**ACTION ITEM**
Name every drillship that the passage on offshore drilling in Guyana identifies by name.

**SOURCE PASSAGE**
^^^^^^^^^^^^^^^^
Over the last 12 months, Oilfield Services (OFS) companies faced the largest demand decline as a result of oil and gas producers cutting their capex and operating expenditure, followed closely by drillers.

According to Fitch Ratings, the impact was felt across the entire OFS sector, although diversified companies and service providers working in regions with low breakeven oil prices were better placed to withstand the downturn.

The largest cut in oil and gas producers’ capital programmes was in the exploration segment with reductions exceeding 30% in 2020, year-on-year.

But Norway-based Rystad Energy says the outlook is about to change and results from deepwater action in places like Guyana will be playing a key role in this regard.

Exploration and appraisal drilling is set to ramp this year offshore the South American country where U.S. oil major ExxonMobil is operator at the giant 6.6 million acres Stabroek block.

“ExxonMobil’s fleet of contracted drillships in Guyana is set to increase to six with the arrival of the Noble Sam Croft in April,” Rystad Energy said in a report published last week.

The Rystad Energy Offshore Rig tracker shows that three drillships are currently located in the greater Liza area performing development drilling activity. The recently arrived Stena DrillMAX already initiated drilling activities on the Longtail-2 appraisal well, while the Stena Carron drillship, which recently concluded drilling Bulletwood-1, has now spud the Jabillo-1 exploration well in the Canje block.

“The operator and its partners plan to deploy four floating production, storage and offloading units (FPSOs) to develop the existing resources within the block. However, the supermajor is expected to ramp up drilling activities, as it plans to have at least five FPSOs online by 2026,” Rystad Energy said. The five FPSOs will be part of a total of 10 expected to be operating offshore Guyana by the turn of the decade.

“In the middle of this booming exploration activity, Guyana is mulling over a new bidding round that could see the light of day in 2022,” Rystad Energy pointed out. “Drilling results will be eagerly watched by the services industry, as more exploration success off Guyana would translate into welcomed opportunities after the market slump of 2020.”
^^^^^^^^^^^^^^^^
(Stored items from a collection)
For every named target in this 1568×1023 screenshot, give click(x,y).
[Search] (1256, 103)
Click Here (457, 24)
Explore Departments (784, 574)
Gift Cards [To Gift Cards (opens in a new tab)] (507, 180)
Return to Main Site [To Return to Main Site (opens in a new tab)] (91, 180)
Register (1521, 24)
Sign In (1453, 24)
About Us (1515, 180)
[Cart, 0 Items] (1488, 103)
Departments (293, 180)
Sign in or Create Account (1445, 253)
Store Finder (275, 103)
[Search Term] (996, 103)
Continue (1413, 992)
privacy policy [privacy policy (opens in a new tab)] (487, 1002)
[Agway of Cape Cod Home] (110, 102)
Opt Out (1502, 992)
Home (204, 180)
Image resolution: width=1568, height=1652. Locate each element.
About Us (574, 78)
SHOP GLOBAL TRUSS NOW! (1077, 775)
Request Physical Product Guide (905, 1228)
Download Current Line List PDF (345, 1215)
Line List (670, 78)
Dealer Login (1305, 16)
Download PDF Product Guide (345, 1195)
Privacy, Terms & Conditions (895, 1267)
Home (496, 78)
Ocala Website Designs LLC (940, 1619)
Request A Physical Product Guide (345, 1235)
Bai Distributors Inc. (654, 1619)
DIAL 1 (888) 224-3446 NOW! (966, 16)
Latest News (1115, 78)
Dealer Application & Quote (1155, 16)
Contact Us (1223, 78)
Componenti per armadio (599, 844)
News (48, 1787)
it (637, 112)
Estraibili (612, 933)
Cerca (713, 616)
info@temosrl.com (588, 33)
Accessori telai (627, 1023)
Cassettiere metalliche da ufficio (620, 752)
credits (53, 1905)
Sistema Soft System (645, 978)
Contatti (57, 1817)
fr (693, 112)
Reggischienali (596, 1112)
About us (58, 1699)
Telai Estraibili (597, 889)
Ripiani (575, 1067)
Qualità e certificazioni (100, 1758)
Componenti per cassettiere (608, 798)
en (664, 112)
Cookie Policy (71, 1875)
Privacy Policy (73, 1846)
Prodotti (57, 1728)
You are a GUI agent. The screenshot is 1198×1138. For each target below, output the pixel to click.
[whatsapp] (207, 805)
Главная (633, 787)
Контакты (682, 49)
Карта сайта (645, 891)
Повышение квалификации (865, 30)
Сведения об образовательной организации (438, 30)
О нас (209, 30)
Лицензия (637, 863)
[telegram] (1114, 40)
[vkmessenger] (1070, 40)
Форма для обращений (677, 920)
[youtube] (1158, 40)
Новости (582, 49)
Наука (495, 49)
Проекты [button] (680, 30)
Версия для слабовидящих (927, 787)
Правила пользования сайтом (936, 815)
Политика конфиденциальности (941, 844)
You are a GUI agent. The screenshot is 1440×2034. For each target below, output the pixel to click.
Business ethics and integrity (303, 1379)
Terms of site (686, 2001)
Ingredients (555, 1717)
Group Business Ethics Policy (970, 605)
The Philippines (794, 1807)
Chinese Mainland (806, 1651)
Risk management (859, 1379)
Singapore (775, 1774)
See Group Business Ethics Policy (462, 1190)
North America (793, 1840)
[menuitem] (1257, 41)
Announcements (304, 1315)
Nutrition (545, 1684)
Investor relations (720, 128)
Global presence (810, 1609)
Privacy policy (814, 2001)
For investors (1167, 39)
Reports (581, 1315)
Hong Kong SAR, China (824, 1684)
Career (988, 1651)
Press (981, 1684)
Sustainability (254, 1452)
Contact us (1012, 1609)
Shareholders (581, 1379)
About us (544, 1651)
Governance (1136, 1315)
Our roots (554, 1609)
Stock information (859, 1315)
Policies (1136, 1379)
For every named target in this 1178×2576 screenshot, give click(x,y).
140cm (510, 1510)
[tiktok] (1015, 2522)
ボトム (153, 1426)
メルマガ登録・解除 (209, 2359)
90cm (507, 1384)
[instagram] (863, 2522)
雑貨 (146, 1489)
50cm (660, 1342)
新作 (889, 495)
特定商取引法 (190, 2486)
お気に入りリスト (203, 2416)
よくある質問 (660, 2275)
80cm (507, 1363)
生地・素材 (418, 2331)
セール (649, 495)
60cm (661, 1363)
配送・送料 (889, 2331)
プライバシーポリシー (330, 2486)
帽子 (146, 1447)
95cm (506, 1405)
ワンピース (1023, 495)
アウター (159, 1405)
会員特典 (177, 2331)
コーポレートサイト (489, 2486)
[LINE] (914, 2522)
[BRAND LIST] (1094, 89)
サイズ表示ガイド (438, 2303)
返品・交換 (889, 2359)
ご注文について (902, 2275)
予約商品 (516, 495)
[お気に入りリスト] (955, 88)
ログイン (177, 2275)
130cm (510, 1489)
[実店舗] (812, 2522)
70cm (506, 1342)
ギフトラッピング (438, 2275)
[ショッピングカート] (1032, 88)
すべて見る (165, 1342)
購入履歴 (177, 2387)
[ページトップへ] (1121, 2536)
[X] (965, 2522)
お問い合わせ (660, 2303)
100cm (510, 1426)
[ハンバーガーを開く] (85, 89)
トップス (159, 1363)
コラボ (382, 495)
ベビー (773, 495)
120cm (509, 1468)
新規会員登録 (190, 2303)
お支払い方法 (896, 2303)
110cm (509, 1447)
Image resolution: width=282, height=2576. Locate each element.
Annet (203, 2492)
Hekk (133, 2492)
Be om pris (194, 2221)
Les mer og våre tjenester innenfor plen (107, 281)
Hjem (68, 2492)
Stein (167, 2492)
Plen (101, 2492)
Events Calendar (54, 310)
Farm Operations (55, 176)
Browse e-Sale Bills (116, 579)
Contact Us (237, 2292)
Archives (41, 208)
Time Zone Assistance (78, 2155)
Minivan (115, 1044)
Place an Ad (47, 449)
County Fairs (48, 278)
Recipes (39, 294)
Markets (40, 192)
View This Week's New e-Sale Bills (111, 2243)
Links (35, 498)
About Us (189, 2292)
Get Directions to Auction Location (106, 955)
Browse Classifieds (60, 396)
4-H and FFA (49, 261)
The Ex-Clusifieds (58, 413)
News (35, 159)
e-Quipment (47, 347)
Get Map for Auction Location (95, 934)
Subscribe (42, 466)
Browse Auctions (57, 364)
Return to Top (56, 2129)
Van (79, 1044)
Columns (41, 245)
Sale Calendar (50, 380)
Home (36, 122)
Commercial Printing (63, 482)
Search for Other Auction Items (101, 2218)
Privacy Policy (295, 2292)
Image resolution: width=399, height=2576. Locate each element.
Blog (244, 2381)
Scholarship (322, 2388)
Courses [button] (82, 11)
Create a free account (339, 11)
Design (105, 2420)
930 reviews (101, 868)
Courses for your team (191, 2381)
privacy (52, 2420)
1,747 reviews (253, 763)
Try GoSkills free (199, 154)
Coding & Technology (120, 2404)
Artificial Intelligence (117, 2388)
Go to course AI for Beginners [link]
^^^^^^^^^^^^^^^^
**ANSWER TO THE EXERCISE**
Noble Sam Croft, Stena DrillMAX, Stena Carron